What is more difficult than asking a developer to write tests for their code? It is writing documentation for it, because good code and clear tests should already be enough documentation. This might be true for monoliths or microservices, but not for serverless. With serverless the pieces of code are even smaller and logic is partially moved to infrastructure. In this post I’ll be giving my answer for the question: how do you get people to see the importance of documentation in a serverless landscape? The examples will be with AWS and its Lambda’s, but this could be applied to every serverless solution.
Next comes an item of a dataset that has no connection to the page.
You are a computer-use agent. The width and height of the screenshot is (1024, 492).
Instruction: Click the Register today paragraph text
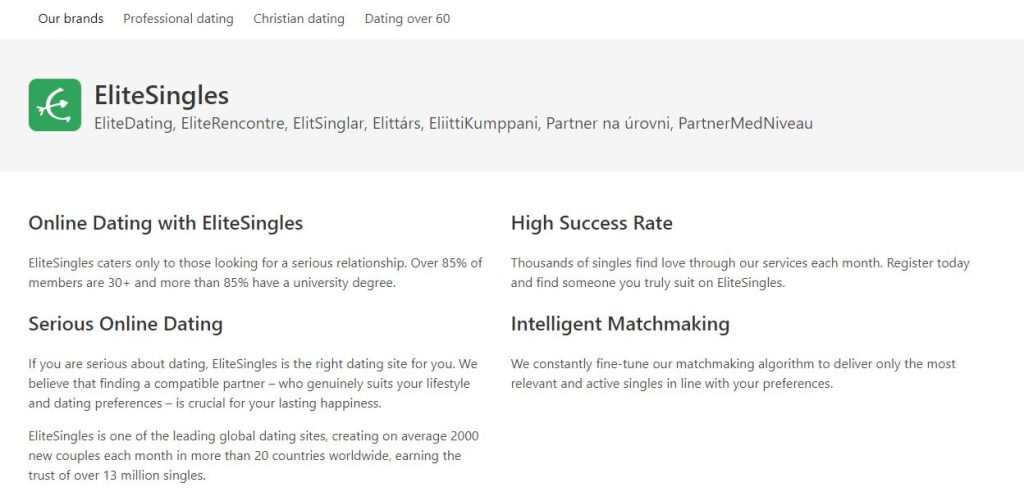pos(740,273)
Why to write documentation at all

If I talk about ‘documentation’ I don’t specifically mean pages of text and detailed diagrams, but clear code and tests are also documentation. Actually I much prefer these to describe what the system does and how it fits together. When I’m new on a project the first thing I do to understand the system, is to dive into the Git repositories and deployed cloud resources. I want to understand what is there and how it all links together, so I can have this picture in my head how everything fits together.

I understand that this is just my approach and this works differently for other (starting) developers. Besides if I have to touch something which I worked on a few months ago, I probably don’t remember the made choices. It would be time intensive to have to do this deep-dive every time, so this is where other types of documentation can be useful. I don’t mean long pages of text and really complex diagrams, but diagrams which you can understand without needing pages of text.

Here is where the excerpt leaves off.